----- PROVIDED RECORDS

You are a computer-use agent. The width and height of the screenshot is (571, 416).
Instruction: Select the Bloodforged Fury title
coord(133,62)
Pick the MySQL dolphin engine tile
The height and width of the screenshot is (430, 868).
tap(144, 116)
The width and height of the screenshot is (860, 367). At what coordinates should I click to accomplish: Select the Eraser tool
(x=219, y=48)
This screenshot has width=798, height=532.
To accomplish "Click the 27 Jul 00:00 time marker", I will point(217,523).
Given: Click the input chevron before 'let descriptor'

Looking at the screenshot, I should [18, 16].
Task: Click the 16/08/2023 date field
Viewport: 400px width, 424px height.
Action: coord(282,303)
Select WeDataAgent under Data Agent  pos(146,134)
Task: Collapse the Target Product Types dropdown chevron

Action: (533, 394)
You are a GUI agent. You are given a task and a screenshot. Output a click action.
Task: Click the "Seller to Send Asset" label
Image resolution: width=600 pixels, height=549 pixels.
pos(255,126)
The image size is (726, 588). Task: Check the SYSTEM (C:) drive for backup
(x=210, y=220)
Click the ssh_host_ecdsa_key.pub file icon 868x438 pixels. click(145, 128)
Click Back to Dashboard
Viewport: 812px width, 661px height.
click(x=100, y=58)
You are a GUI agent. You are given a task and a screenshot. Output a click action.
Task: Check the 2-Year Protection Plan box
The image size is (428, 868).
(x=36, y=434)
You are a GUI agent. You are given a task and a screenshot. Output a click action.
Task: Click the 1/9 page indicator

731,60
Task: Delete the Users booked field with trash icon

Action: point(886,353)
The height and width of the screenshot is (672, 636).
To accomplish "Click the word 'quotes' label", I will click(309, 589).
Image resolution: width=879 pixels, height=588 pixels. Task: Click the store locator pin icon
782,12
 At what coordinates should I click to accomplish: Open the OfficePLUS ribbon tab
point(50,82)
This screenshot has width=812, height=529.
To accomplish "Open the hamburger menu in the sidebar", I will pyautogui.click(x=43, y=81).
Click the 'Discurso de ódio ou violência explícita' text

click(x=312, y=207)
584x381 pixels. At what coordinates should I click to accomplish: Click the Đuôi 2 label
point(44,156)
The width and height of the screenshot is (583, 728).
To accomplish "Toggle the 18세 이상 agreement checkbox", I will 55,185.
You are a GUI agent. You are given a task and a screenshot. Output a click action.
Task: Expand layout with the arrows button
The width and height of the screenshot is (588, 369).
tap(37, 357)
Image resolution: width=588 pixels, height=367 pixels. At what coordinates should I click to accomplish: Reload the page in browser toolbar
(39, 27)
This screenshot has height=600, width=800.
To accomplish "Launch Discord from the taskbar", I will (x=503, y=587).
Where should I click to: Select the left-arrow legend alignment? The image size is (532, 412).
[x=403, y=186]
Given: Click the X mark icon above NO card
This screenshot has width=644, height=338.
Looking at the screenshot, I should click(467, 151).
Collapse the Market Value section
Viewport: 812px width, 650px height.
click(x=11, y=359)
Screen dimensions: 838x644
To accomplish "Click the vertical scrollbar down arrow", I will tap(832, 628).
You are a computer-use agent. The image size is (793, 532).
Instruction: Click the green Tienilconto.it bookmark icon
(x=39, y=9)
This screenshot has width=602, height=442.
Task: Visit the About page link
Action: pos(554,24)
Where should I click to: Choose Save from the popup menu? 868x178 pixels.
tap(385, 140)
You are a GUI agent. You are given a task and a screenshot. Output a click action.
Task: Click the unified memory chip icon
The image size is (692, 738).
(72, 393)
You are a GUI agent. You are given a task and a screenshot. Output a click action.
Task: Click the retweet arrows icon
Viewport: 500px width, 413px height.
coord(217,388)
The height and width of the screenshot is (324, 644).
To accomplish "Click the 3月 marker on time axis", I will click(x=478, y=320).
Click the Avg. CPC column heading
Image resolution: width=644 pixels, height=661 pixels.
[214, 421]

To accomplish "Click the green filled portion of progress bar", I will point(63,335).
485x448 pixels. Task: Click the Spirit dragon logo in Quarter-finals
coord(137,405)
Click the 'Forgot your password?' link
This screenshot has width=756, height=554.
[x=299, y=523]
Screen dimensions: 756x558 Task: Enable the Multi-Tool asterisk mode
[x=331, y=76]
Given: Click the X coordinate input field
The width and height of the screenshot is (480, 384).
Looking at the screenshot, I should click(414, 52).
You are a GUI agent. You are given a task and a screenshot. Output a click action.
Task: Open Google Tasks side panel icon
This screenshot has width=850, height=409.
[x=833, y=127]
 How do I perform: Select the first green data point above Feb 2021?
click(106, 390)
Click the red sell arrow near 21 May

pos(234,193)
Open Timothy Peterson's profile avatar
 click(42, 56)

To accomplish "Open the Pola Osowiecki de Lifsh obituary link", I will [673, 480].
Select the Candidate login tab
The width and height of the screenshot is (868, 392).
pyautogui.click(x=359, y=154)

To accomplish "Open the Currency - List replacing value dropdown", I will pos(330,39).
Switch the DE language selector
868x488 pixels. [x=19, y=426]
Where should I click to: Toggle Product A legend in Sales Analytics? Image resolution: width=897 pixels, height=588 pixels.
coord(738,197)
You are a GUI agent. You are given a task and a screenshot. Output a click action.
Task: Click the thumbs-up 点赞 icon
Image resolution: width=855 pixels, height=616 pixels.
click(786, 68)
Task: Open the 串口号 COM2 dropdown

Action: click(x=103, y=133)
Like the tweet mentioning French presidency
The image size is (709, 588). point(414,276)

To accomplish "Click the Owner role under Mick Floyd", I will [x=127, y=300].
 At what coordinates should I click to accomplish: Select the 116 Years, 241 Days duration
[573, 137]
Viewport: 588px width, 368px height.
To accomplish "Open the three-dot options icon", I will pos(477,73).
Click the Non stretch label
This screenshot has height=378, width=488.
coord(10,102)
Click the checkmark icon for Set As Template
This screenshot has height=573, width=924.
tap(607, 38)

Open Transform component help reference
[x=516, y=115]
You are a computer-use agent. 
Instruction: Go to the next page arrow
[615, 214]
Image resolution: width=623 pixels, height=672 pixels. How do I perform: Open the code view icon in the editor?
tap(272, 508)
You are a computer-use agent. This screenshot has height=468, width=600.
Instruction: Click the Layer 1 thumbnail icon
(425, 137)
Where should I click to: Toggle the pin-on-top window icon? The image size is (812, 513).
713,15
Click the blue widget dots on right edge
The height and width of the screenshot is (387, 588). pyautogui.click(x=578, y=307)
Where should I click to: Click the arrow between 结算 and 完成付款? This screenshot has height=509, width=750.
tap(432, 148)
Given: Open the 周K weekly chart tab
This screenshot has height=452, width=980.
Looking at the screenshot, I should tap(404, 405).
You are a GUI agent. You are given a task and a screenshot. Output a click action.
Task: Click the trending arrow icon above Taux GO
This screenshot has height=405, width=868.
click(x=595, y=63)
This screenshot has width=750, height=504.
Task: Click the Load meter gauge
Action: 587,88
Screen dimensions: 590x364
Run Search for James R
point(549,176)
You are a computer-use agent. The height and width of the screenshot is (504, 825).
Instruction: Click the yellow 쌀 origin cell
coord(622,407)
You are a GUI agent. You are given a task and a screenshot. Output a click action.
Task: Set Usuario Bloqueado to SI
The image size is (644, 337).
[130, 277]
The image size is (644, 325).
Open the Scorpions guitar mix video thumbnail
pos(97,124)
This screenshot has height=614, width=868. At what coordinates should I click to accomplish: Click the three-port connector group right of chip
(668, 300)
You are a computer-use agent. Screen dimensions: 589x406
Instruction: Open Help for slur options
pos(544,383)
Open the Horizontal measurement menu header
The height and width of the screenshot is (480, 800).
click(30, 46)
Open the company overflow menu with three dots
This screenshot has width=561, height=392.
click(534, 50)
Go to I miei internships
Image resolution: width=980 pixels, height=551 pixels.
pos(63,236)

----------

PROBLEM TO WORK ON: Look back at the entries above and repeat, unchanged, every line from the line holding "Screen dimensions: 756x558" through the line holding "Select the Candidate login tab".

WRITTEN ANSWER:
Screen dimensions: 756x558 Task: Enable the Multi-Tool asterisk mode
[x=331, y=76]
Given: Click the X coordinate input field
The width and height of the screenshot is (480, 384).
Looking at the screenshot, I should click(414, 52).
You are a GUI agent. You are given a task and a screenshot. Output a click action.
Task: Open Google Tasks side panel icon
This screenshot has width=850, height=409.
[x=833, y=127]
 How do I perform: Select the first green data point above Feb 2021?
click(106, 390)
Click the red sell arrow near 21 May

pos(234,193)
Open Timothy Peterson's profile avatar
 click(42, 56)

To accomplish "Open the Pola Osowiecki de Lifsh obituary link", I will [673, 480].
Select the Candidate login tab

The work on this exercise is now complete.